Os Estados Unidos começaram no sábado a fazer cortes na VOA e noutros órgãos de comunicação social geridos pelo Governo norte-americano. No caso daquela rádio, todos os trabalhadores foram colocados em licença administrativa, mas, como conta o funcionário que pediu o anonimato à TSF, não houve qualquer “aviso interno de que isto poderia acontecer”.
"Estamos a falar de cerca de 1400 pessoas que receberam um e-mail a dizer que estariam em licença, sem qualquer indicação sobre quanto tempo duraria. Um dia depois, são os contractors [trabalhadores independentes dedicados a projetos pontuais], que são cerca de 550, a receberem um e-mail a dizer que tinham sido terminados, sem que, como estabelecido por lei, seja indicada a razão do término do contrato", explica.
A VOA integra jornalistas de quase todo o mundo que “não são vistos como cidadãos permanentes” nos Estados Unidos. Vários trabalhadores “chegaram aos EUA de países ditatoriais, aos quais se regressassem podem ir presos”. Na prática, “estão alicerçados num contrato” que, se tudo correr como previsto pela Administração Trump, está perto de chegar ao fim.
Falamos de pessoas que trouxeram as suas famílias e estão aqui instaladas há décadas. Agora não sabem exatamente o que lhes pode acontecer e estão obviamente assustadas, a recorrer a advogados que estão a trabalhar pro bono para este caso, a fim de encontrarem soluções imigratórias para eles.
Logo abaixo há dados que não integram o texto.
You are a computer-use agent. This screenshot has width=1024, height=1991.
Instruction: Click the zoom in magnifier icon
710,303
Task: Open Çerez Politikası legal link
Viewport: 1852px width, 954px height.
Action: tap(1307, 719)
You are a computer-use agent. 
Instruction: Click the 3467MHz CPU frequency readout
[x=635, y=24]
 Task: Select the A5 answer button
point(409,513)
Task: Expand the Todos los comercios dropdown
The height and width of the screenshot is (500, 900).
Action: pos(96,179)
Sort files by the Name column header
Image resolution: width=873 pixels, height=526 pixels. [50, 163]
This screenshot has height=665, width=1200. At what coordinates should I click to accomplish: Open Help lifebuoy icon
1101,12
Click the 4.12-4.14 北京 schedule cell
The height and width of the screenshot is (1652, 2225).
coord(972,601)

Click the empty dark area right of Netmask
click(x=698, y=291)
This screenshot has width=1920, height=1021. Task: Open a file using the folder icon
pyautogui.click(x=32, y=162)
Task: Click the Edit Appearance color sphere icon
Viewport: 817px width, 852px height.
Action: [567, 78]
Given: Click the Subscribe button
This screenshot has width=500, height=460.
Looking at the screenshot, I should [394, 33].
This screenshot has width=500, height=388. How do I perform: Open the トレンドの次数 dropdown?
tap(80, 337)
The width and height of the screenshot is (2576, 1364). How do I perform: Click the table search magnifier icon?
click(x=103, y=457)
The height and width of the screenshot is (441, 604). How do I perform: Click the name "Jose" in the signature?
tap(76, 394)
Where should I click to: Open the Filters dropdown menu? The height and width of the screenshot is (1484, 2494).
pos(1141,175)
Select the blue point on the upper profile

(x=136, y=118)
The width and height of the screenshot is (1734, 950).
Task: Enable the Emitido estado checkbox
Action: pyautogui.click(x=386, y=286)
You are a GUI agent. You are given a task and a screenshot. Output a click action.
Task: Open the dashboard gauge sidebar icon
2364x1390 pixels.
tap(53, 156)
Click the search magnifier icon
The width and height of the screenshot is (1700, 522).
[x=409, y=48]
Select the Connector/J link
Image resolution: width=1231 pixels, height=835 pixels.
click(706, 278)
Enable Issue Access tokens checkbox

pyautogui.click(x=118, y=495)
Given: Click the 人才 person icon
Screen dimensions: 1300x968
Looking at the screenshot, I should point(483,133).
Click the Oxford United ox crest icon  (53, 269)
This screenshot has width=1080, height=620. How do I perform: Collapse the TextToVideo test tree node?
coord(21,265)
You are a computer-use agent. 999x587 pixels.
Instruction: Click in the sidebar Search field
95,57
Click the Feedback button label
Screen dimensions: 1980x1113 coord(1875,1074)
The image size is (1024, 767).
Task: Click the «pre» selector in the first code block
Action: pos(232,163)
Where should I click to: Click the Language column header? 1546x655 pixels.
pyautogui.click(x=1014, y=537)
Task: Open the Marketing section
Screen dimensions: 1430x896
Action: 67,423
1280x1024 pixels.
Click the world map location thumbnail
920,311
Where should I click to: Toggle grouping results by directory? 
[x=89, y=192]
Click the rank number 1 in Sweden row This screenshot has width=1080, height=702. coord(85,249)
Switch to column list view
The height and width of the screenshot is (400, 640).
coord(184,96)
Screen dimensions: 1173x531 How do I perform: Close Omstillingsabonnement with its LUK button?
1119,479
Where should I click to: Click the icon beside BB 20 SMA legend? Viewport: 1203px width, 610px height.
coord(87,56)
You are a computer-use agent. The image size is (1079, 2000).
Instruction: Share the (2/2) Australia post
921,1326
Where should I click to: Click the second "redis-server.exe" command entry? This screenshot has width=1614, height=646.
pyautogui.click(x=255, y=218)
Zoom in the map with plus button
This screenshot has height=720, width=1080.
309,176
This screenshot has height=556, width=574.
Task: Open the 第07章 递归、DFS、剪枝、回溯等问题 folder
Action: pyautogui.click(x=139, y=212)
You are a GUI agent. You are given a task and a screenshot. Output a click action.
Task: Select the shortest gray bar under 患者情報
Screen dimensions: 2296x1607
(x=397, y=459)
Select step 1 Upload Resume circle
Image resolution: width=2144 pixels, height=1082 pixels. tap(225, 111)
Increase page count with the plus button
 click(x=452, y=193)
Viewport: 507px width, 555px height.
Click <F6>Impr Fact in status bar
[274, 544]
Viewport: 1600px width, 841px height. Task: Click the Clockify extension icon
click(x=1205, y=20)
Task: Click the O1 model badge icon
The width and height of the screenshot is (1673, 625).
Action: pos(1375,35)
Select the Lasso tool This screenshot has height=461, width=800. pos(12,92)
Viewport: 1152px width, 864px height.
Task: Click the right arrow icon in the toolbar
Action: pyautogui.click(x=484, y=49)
A suspensão da rádio pode tornar-se definitiva? Esta é a pergunta que se impõe, mesmo que não exista indicação no momento para isso. Ainda assim, a maioria dos trabalhadores da VOA também acredita que “a ideia passa por transformar a VOA no canal televisivo de Trump, numa máquina de propaganda política para os países que lhe convém”.
“A propagação de valores democráticos, que fizeram com que a VOA nascesse após a Segunda Guerra Mundial e que se instaurou durante estes últimos 80 anos, estão agora a ser convertidos numa outra coisa”, considera o funcionário da rádio que falou com a TSF, sublinhando que os Estados Unidos podem estar a caminhar para uma autocracia.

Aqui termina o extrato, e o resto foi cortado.